India’s performance in producing wood and other tree-based products is the opposite. We are one of the largest importers of wood and wood-based finished products—$ 6.8 billion in 2023 and projected to rise at 15% per annum. A deeply concerning prospect for a country of our size, needs and ability. As importers of wood, we only enrich other countries at the cost of our farmers, while our wood-based industrial sector continues to be stuck in a low-scale trap. When we outsource wood production to other countries, we also surrender the co-benefits (jobs, water, soil, habitat, carbon) a growing tree delivers.
With its geographical and climatic profile India should be a net (and big!) exporter of wood and wood-based products. But for that we need to get our act together. India needs to urgently formulate and launch its response to reverse this situation. The fact that trees in agricultural landscapes are now seen as a key to safeguarding the robustness of agri-food systems from climate change is a golden opportunity. The bridge we need to build rests on eight strategic pillars.

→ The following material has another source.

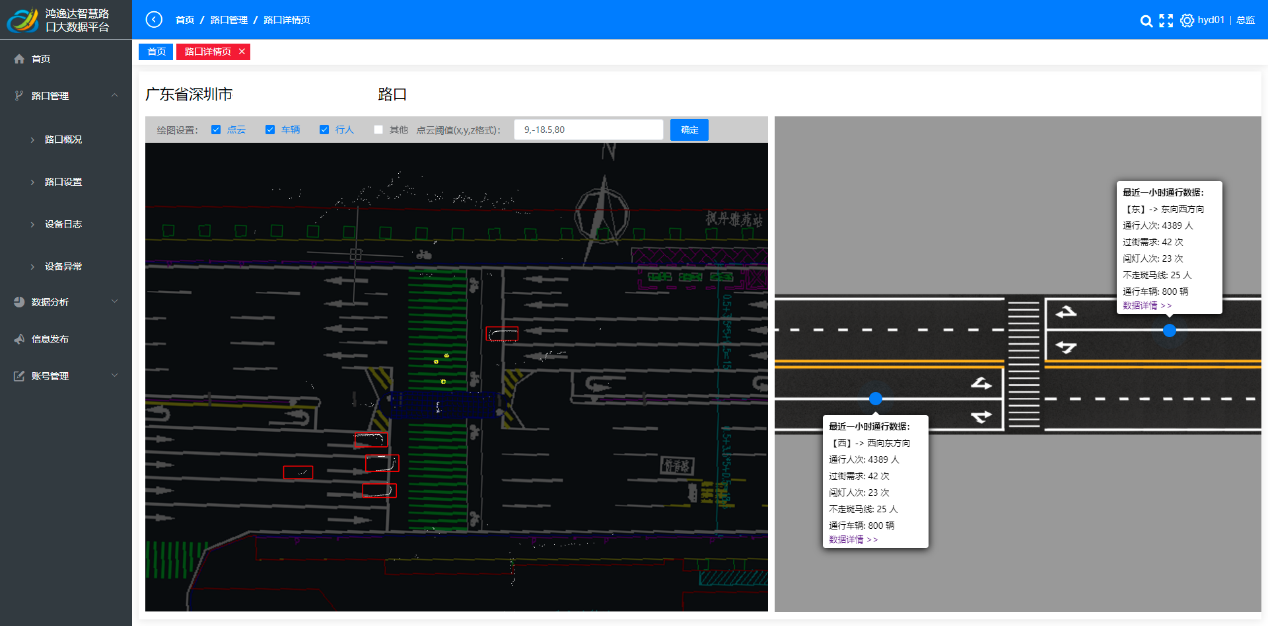Click the blue 确定 button
Screen dimensions: 1268x626
(x=689, y=130)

Intensive and targeted R&D:
Quality of planting stock is key to the growth rate, form and quality of tree products. Unlike agriculture, where we launched a ‘no stone left unturned’ initiative to enhance yields of primary agricultural crops, trees have been largely ignored, sporadic industry driven efforts for a handful of species notwithstanding. Yields per hectare of pulp and timber species in India is less than half of what other countries with comparable conditions achieve. India needs to invest in a focused, sustained and credible national tree yield improvement program for commonly planted tree species anchored by credible research institutions under rigorous supervision to ensure quality standards are maintained and to ensure supply chain integrity.

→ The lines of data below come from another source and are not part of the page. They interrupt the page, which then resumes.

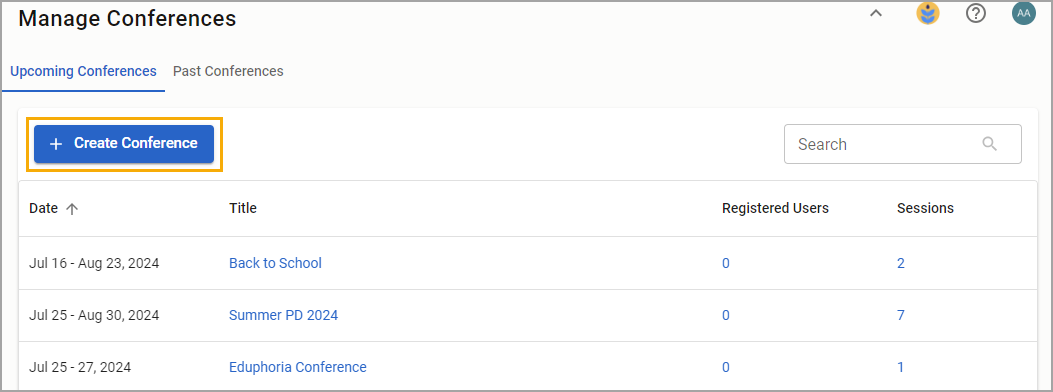1053x392 pixels.
Task: View 7 sessions for Summer PD 2024
Action: (901, 315)
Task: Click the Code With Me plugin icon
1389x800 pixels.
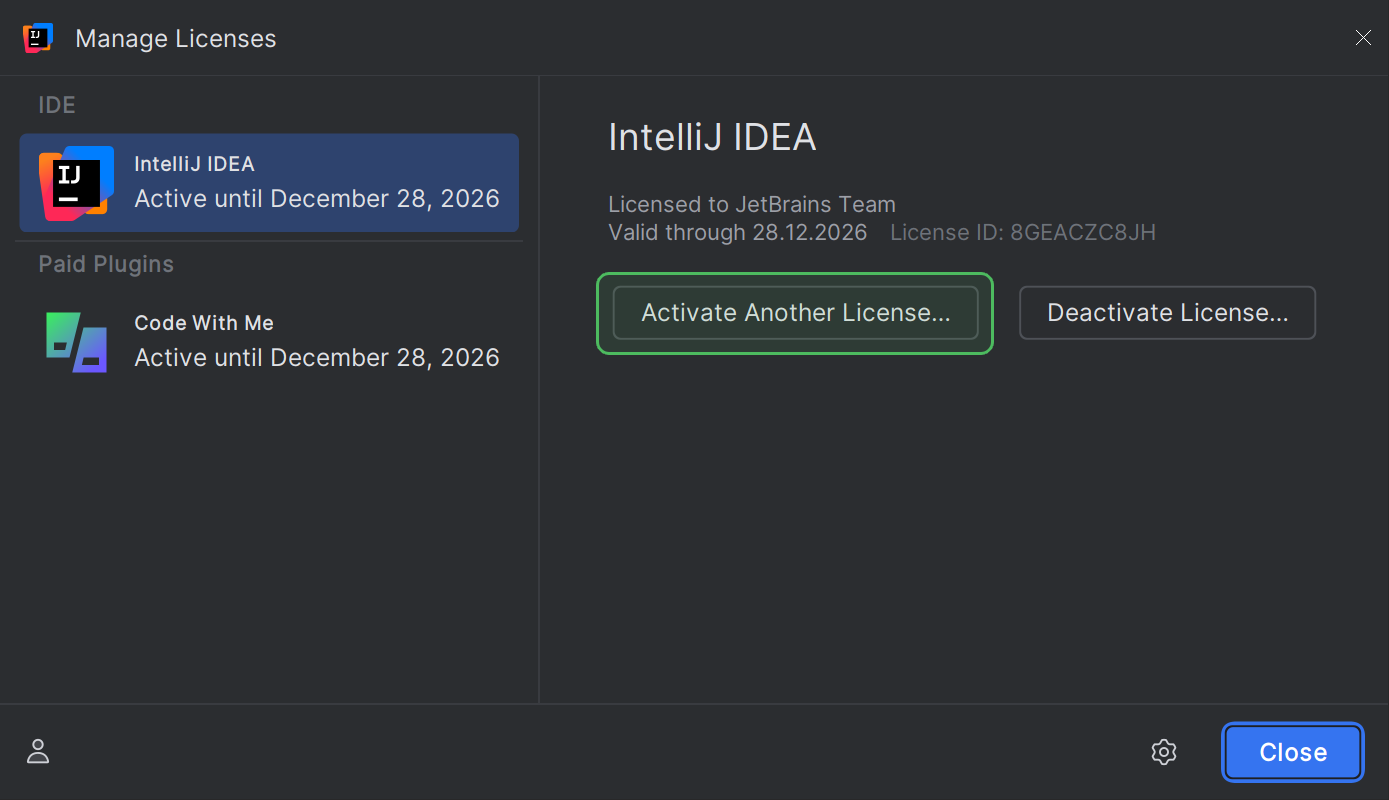Action: [x=75, y=342]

Better managed and equipped tree nurseries:
The nursery sector in India is largely unregulated resulting in a great deal of sub-optimalisation at all levels. Quality of planting material is only one side of the coin. Tree nurseries – their operational integrity and commitment to species specific standardised quality norms is the other. It is time to roll out an integrated National Nursery Rating and Planting Material Accreditation System to enable the tree nursery sector to catch up with international best practices and spearhead the transformational change India so sorely needs in this sector. The work done by ICAR-Central Agroforestry Research Institute, Jhansi can be an excellent starting point in this direction.

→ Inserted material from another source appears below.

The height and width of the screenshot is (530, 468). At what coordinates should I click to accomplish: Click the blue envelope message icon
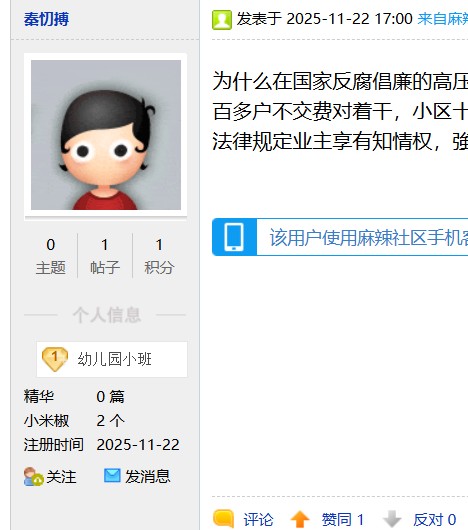click(112, 476)
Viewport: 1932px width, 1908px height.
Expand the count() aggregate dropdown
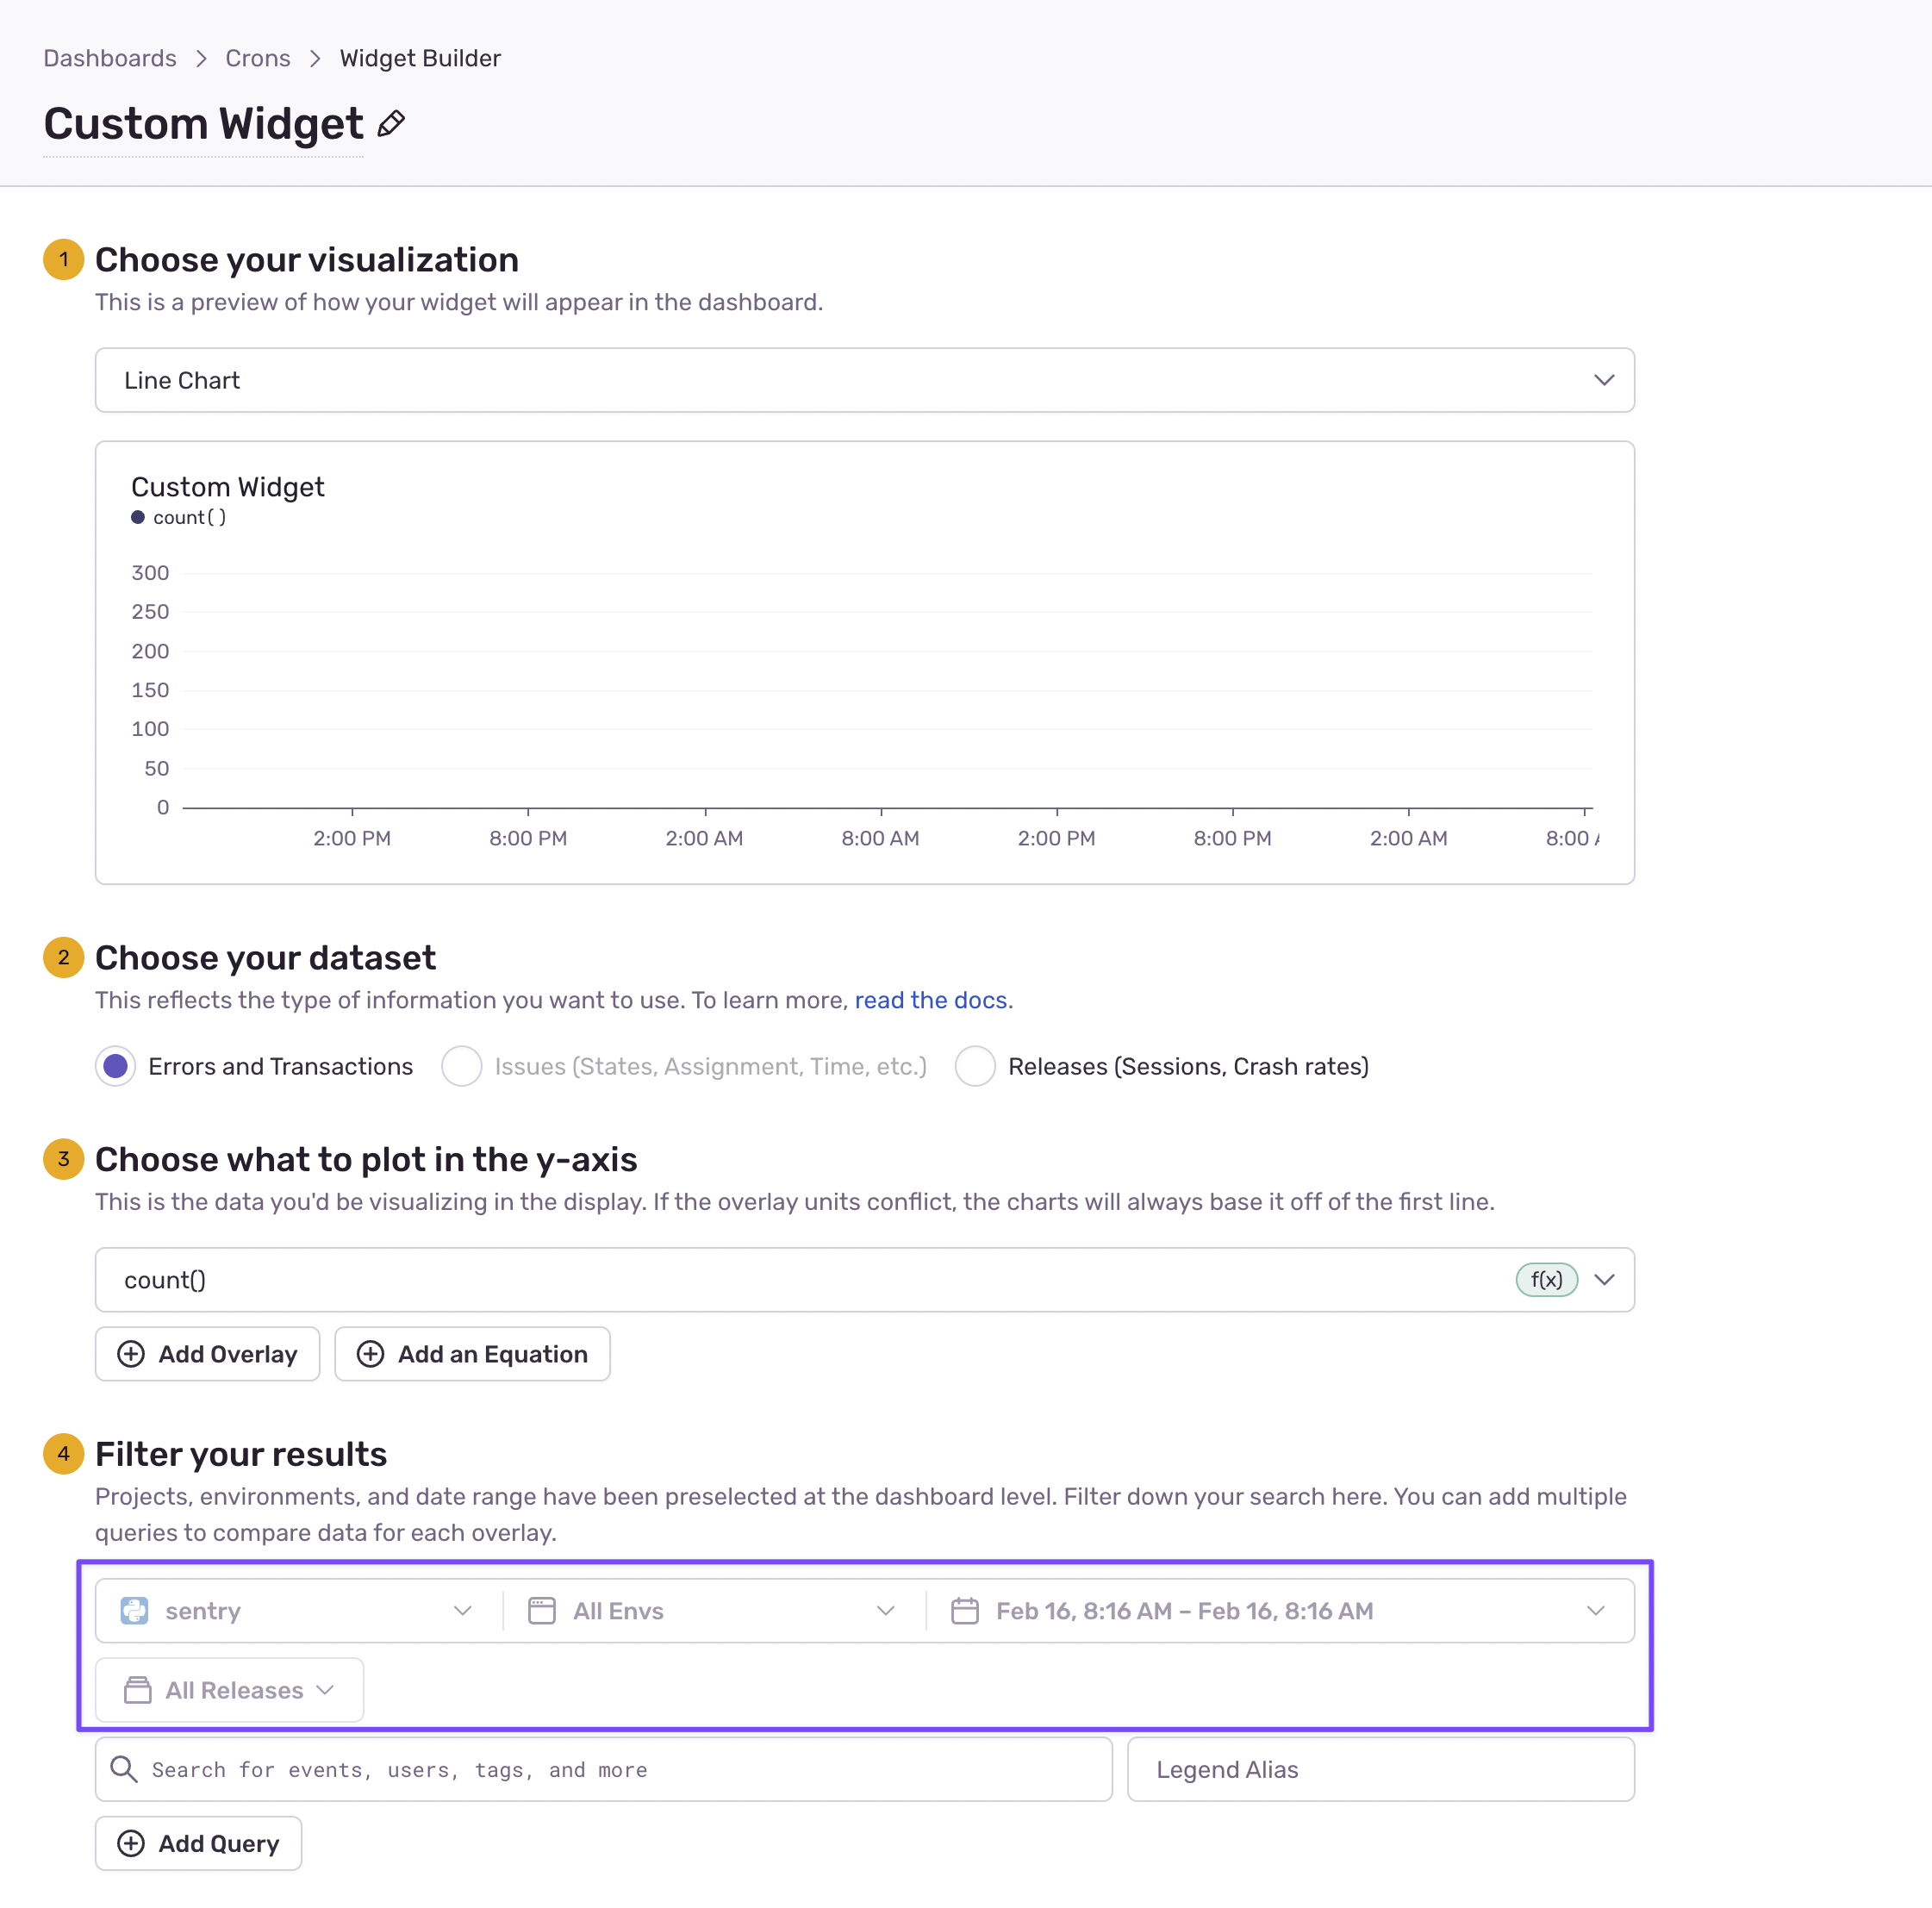(x=1604, y=1279)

Robust extension and outreach:
The current agriculture extension system, front-ended by KrishiVigyan Kendras (KVKs), does not consider tree crops as a part of its syllabus and this needs to change. There are inherent efficiencies as the target audiences in each geography for tree crops is largely the same as for other agricultural crops. Given the KVK infrastructure and farmers’ use of it, the next step of expanding their remit to include tree crops can be done rather easily. A large body of tree farming related extension materials are already available to meet extension and training needs relevant to tree farming.
Marketing infrastructure:
Unlike perennials, trees allow great flexibility regarding time of harvesting. This makes knowledge of past and future trends in demand, supply and prices critical to optimise returns from tree farming. However, the market intelligence and analysis available to tree growers to make informed decisions about liquidating standing trees is grossly inadequate. Easily accessible on-line trading and price discovery platforms that enable a tree grower to make evidence-based planting and harvesting decisions are a need of the hour. Software tools to serve this need are already available but lack ownership at the appropriate levels for their rapid activation and adoption.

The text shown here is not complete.